** MATERIAL FOR THE TASK **
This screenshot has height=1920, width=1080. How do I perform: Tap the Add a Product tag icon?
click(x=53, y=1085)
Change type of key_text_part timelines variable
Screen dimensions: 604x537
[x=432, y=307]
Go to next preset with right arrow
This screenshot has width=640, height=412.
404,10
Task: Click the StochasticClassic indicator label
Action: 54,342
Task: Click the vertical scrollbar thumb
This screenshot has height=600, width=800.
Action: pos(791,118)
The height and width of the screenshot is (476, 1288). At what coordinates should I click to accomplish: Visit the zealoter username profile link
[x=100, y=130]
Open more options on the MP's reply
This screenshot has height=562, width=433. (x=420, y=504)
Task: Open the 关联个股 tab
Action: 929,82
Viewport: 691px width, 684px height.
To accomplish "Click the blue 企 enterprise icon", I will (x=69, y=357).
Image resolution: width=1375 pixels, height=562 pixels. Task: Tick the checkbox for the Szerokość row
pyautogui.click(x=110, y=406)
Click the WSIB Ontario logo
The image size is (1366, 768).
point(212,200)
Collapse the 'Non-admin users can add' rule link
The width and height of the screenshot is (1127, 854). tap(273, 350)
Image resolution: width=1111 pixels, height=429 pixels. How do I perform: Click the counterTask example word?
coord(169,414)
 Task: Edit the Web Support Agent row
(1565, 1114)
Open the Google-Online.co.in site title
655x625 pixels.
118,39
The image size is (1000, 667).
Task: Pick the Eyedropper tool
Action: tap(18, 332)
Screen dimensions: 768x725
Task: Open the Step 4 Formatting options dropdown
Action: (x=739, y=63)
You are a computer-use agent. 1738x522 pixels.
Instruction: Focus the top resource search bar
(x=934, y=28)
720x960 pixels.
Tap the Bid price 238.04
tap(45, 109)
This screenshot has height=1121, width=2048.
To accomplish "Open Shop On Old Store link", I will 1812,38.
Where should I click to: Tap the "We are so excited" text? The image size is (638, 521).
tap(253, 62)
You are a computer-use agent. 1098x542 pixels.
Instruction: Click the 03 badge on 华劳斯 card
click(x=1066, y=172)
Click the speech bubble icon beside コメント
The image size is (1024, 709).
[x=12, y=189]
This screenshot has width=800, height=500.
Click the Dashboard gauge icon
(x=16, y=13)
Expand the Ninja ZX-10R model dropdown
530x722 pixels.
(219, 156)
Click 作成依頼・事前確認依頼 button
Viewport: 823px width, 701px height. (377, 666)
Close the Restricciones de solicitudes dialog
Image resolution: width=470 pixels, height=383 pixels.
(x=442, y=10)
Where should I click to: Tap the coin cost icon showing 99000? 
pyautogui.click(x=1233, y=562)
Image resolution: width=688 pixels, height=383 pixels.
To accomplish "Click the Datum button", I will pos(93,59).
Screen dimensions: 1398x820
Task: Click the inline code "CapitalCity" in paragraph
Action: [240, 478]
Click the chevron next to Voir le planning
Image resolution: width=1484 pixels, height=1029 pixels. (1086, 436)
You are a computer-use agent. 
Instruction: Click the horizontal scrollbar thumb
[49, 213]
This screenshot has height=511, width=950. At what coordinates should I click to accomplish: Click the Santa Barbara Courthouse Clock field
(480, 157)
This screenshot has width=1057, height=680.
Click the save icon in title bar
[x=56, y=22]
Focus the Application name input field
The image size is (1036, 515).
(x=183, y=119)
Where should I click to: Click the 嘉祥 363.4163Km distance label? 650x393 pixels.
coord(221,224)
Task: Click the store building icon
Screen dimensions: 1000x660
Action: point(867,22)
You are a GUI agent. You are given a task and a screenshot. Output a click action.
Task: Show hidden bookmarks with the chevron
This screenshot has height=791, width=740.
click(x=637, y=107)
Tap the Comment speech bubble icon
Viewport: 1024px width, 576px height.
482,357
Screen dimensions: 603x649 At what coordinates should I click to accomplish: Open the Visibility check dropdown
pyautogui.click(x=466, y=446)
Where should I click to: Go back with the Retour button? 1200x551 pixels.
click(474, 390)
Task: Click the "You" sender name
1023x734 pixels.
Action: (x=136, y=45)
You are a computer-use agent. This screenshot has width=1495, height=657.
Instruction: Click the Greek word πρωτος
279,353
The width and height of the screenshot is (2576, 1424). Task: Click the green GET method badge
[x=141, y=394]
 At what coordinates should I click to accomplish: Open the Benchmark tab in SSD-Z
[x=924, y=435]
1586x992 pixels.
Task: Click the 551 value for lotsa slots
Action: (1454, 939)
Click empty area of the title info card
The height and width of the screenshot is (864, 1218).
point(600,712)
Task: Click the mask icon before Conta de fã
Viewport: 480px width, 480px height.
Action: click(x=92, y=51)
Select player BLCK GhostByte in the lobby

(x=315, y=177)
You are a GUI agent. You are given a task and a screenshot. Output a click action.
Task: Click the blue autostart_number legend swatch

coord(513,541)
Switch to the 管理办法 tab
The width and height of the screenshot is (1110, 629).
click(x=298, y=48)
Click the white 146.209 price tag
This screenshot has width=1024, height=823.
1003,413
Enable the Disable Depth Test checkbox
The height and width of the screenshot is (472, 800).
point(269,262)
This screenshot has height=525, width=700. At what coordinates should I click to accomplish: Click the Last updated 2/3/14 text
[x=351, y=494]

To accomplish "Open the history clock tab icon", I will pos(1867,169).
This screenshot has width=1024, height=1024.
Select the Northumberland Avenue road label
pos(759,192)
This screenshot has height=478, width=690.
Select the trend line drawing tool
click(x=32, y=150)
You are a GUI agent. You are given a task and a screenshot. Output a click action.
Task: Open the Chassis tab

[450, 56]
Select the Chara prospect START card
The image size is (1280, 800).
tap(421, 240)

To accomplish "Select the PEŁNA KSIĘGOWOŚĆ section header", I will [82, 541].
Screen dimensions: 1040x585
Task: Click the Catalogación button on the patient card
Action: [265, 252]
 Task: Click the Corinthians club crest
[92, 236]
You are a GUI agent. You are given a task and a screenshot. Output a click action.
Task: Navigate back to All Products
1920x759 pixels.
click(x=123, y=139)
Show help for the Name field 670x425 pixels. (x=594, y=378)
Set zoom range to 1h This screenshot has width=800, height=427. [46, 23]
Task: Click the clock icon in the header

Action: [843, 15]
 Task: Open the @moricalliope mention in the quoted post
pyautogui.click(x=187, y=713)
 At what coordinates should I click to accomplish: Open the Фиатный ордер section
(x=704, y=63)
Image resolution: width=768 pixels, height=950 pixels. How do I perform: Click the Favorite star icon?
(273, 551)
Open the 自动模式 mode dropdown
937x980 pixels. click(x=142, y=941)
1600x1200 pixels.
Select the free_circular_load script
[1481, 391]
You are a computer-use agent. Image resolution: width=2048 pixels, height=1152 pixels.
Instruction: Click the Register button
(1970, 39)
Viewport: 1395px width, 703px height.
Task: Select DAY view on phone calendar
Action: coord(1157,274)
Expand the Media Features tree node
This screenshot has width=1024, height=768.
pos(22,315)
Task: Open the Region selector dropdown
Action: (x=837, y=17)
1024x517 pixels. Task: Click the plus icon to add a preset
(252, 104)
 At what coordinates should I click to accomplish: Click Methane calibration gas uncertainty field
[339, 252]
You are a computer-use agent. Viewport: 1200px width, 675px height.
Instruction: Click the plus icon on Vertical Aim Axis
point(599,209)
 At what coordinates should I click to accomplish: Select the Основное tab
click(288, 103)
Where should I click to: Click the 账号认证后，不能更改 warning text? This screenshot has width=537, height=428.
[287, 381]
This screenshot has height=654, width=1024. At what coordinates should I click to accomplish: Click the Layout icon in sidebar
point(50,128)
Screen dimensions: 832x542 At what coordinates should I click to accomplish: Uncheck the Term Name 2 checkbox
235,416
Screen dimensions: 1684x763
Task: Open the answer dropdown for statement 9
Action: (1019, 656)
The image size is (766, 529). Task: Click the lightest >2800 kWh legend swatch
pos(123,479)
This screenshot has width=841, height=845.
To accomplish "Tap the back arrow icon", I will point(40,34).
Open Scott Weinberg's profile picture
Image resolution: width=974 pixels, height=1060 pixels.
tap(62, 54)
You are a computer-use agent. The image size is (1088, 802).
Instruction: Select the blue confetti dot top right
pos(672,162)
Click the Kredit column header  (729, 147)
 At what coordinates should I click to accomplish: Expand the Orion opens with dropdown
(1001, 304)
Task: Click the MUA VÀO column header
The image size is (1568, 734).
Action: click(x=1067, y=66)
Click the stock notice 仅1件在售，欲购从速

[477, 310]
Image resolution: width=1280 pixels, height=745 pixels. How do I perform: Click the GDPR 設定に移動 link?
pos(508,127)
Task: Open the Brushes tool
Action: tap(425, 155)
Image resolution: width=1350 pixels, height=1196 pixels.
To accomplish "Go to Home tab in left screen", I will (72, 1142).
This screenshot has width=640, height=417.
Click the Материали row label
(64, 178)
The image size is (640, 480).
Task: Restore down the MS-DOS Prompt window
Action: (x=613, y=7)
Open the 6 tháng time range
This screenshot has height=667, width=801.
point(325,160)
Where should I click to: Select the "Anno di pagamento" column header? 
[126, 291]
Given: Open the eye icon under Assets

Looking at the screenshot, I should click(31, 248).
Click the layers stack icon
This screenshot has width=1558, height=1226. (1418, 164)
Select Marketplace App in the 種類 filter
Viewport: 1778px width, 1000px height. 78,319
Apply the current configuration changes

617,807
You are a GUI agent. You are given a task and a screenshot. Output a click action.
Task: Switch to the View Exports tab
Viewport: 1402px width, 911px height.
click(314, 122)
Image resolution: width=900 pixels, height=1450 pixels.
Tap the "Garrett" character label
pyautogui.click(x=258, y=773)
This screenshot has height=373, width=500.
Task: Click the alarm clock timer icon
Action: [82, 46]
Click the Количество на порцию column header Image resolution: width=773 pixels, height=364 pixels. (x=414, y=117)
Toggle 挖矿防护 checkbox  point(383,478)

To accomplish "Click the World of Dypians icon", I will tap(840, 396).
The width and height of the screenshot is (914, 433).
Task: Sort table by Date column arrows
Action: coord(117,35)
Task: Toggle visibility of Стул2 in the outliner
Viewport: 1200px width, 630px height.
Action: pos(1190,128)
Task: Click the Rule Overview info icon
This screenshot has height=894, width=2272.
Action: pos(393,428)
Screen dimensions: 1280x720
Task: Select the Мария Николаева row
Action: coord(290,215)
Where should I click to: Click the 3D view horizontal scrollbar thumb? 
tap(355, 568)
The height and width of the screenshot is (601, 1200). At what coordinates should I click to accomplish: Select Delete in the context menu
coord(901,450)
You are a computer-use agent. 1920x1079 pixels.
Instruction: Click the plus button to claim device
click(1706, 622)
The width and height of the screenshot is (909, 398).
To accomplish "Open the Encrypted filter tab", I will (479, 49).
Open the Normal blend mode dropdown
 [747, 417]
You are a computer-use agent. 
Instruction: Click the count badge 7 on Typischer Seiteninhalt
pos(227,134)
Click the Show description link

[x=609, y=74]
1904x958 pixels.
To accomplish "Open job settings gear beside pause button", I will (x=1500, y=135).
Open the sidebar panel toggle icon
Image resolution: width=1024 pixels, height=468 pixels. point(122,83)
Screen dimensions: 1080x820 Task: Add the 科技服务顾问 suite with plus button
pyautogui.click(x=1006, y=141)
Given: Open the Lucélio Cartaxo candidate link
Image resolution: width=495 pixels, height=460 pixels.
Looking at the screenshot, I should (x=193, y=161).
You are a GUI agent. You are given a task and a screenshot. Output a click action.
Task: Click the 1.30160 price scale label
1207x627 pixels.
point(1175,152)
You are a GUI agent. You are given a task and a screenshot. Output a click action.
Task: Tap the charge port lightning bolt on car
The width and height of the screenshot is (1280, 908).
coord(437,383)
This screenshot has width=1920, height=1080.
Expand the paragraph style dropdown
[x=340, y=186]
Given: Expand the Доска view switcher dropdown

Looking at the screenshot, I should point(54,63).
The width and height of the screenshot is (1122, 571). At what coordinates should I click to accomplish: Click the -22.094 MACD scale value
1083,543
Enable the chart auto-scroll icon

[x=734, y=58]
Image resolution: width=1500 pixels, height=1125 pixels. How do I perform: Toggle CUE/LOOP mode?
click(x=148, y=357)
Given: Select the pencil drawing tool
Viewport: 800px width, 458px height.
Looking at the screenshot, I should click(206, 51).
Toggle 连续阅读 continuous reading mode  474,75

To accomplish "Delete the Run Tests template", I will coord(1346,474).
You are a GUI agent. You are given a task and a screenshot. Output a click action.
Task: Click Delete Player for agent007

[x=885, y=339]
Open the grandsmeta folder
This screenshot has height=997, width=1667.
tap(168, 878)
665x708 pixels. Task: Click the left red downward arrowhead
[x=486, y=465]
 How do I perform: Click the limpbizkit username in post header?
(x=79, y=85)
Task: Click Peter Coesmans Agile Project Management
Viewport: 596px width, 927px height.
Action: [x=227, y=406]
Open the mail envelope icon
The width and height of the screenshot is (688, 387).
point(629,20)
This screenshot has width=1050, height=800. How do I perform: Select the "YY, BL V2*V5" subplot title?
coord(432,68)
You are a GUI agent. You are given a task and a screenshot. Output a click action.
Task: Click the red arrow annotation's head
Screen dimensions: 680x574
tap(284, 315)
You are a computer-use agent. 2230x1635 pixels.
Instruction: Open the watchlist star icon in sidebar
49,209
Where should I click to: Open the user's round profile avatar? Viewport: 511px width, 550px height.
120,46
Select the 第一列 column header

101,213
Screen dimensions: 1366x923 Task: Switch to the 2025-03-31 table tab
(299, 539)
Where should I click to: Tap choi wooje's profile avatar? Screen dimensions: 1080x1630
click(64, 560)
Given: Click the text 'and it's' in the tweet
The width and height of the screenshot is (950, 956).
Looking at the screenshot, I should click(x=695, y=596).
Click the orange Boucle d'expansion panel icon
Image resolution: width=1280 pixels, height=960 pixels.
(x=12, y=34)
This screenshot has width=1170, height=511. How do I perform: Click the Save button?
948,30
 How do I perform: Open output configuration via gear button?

** GOAL OF THE EXERCISE **
Reproduce word for word the material above, starting with the line that has "Given: Expand the" and stopping after the line that has "You are a computer-use agent. 2230x1635".

** RESPONSE FOR THIS EXERCISE **
Given: Expand the Доска view switcher dropdown

Looking at the screenshot, I should point(54,63).
The width and height of the screenshot is (1122, 571). At what coordinates should I click to accomplish: Click the -22.094 MACD scale value
1083,543
Enable the chart auto-scroll icon

[x=734, y=58]
Image resolution: width=1500 pixels, height=1125 pixels. How do I perform: Toggle CUE/LOOP mode?
click(x=148, y=357)
Given: Select the pencil drawing tool
Viewport: 800px width, 458px height.
Looking at the screenshot, I should click(206, 51).
Toggle 连续阅读 continuous reading mode  474,75

To accomplish "Delete the Run Tests template", I will coord(1346,474).
You are a GUI agent. You are given a task and a screenshot. Output a click action.
Task: Click Delete Player for agent007

[x=885, y=339]
Open the grandsmeta folder
This screenshot has height=997, width=1667.
tap(168, 878)
665x708 pixels. Task: Click the left red downward arrowhead
[x=486, y=465]
 How do I perform: Click the limpbizkit username in post header?
(x=79, y=85)
Task: Click Peter Coesmans Agile Project Management
Viewport: 596px width, 927px height.
Action: [x=227, y=406]
Open the mail envelope icon
The width and height of the screenshot is (688, 387).
point(629,20)
This screenshot has width=1050, height=800. How do I perform: Select the "YY, BL V2*V5" subplot title?
coord(432,68)
You are a GUI agent. You are given a task and a screenshot. Output a click action.
Task: Click the red arrow annotation's head
Screen dimensions: 680x574
tap(284, 315)
You are a computer-use agent. 2230x1635 pixels.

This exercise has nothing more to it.